The Cambodian experience of DRM illustrates a number of common challenges faced by developing countries that wish to implement iterative risk management. Although the effectiveness of iterative risk management is viewed with “high confidence and robustness” globally, a useful first step in supporting its progress in developing countries is to clarify the on-the-ground reality that shapes the context for disaster risk management. One of the key issues identified in this article is the general lack of risk-based thinking, which reflects the lack of DRM mainstreaming in Cambodia. The notion of risk, or the potential for future harm, remains largely unfamiliar to many who makes important day-to-day decisions on Cambodia’s development trajectories, including public infrastructure development and other social and economic programs. How to communicate risk-based languages to a nontechnical audience and assist them to adopt risk-based planning and budget allocation despite limited data availability are therefore important areas for further study.
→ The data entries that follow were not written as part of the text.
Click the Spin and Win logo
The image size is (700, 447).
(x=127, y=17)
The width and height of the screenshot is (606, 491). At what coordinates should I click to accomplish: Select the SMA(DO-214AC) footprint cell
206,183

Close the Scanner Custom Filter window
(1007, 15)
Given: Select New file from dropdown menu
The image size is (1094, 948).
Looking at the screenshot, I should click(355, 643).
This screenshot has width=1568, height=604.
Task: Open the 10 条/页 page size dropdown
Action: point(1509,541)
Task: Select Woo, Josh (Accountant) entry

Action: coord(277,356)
This study also identified the existing lack of coordination in data gathering and sharing. This not only pertains to disaster damage and loss data, which is collected by the NCDM, but also other relevant current information on DRM-related expenditure and past information on disaster response and recovery. There are no clear statistics, for example, that enumerate what resources are wasted each year because of insufficient planning for annual floods. Yet keeping such an inventory and clearly communicating costs may provide a strong incentive to adopt risk-based planning. Overall, there is a need for improved collection and sharing of data and information, both to avoid duplication of effort and to ensure that learning achieved on one occasion leads to the next phase of action and learning in the iterative risk management cycle.

The availability of data and information, together with an ability to interpret their meaning, are important building blocks of iterative risk management. There is a further need to link risk-based insights to actionable decisions. For example, the macrolevel fiscal risk analysis provided in this study is useful to officials making national-level decisions about budget allocation. Individual ministries, in making their capital investment decisions, may need different assessment and communication strategies. To mainstream risk-based decision making, further work is needed to identify ways to tailor risk information to a particular decision setting. Only in this way is it possible to overcome existing cognitive, institutional, and economic barriers and to better link with tangible decision making and DRM implementation.